The ACI team had a truck so we quickly grabbed our gear, parked the Jeep in a safe place, and then forded the crossing to catch a ride out of there with them. Even with lower water levels the current was frighteningly strong. The construction team told us the bridge was likely undermined and that it would have been dangerous to cross by car. They pointed out some areas of the road that had been under a few feet of water only hours prior.
Once back at Valley Camp we let a King County crew on site know that we were safely out and wouldn’t need assistance from Search and Rescue. The ACI Project Manager took my number to keep me updated on when I can safely retrieve the Jeep, and Monty gave us all a lift to the North Bend Bar and Grill, the only place we eagerly wanted to go for food and drink! My good friends Annette and Jed battled horrific traffic to meet us in North Bend and drove us back to Seattle. They had their van stocked with warm blankets and pillows. They’re the best!!!

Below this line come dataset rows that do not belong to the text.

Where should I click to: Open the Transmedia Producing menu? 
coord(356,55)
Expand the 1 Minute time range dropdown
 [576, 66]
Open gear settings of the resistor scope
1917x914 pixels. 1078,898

We couldn’t have imagined our quick trip to Goldmyer would turn into such an adventure! Mother Nature sure is humbling and awesome. Seeing this event up close and personal was scary but also an exciting and amazing experience. I also couldn’t have had better friends to be stuck with! We turned a potentially dangerous situation into a memorable adventure by making safe, sound, and smart decisions. If nothing else this was another good reminder that you can never be too prepared. All of the extra food, clothing, water, and supplies made a big difference in keeping us safe.
Monty posted a NWHikers thread about the event with some great photos and information. It’s amazing to see how quickly the river volume changed. He also has a Flickr set of photos with one of us crossing the washout, me obviously with trepidation. Monty keeps a blog about the Middle Fork area that has some great history and information.

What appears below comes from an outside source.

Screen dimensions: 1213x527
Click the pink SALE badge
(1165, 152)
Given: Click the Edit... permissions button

Once we were able to catch back up on reality we learned the storm was pretty epic even for Northwest standards. This was the largest flood the Valley has seen since 2009. The Snoqualmie River had a peak flow of 27,600 cfps at 9am on Monday before recording equipment malfunctioned and was expected to crest at 4am Tuesday at 59.27 feet, the 10th highest on record. Stream flow at Snoqualmie Falls was recorded at 50,000 cfps! Flooding and washouts were reported all over western Washington.
A big thanks to the ACI construction crew for giving us a lift out of there and to Monty for dropping us at the North Bend Bar & Grill. And many thanks to Scott for coordinating Search & Rescue. I’m glad we didn’t end up needing their help to get out and I’m always thankful for the amazing service they provide. And thanks to Annette & Jed for the ride home! What a day we picked to visit Goldmyer!